• _Assigned task_: Everything from the line containing "Open the calendar for the invoice date" through the last line of the data below must be copied exactly, with no other lines included.

• _Record extracts_:
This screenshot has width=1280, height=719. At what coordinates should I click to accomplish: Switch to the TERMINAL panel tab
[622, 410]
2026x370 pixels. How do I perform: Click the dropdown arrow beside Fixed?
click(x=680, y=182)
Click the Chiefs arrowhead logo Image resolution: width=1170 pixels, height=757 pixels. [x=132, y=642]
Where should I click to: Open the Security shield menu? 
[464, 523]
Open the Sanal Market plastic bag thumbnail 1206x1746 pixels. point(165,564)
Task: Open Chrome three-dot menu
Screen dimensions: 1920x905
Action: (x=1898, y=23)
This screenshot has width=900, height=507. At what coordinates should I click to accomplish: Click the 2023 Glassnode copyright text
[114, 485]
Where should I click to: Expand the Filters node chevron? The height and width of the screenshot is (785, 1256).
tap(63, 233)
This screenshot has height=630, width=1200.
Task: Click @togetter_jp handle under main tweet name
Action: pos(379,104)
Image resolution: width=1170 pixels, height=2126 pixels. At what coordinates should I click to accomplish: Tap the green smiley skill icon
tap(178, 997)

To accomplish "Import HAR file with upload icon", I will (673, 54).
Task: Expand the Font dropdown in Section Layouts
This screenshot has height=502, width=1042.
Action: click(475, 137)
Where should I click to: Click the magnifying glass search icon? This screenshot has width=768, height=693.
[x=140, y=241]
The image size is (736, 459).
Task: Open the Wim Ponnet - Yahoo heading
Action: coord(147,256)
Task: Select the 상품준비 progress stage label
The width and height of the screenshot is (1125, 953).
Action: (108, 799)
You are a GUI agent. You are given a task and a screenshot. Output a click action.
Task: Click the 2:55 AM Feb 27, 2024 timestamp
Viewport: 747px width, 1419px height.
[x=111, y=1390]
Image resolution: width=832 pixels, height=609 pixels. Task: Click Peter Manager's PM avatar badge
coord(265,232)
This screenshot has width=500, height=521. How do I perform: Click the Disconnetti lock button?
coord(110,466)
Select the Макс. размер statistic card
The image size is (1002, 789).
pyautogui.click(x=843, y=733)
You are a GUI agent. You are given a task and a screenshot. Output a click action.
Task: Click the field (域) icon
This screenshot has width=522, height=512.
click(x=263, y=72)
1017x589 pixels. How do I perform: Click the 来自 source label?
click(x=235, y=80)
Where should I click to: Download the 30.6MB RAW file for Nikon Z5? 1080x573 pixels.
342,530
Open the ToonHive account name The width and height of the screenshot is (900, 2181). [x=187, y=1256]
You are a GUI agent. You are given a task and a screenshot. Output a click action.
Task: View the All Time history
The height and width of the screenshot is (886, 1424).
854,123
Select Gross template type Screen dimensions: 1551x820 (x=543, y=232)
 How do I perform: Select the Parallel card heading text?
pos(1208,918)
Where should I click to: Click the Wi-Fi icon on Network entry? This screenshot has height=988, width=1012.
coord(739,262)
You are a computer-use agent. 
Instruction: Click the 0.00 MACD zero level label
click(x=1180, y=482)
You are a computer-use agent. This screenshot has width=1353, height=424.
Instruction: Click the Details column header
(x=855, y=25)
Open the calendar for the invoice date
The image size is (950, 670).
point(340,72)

• _Task solution_:
Open the calendar for the invoice date
The image size is (950, 670).
point(340,72)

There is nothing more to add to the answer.